Task requirements: Write the records out once more, exactly as they are given.

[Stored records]
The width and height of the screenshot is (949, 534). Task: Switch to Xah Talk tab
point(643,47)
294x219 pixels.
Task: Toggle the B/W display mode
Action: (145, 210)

Output of the exercise:
The width and height of the screenshot is (949, 534). Task: Switch to Xah Talk tab
point(643,47)
294x219 pixels.
Task: Toggle the B/W display mode
Action: (145, 210)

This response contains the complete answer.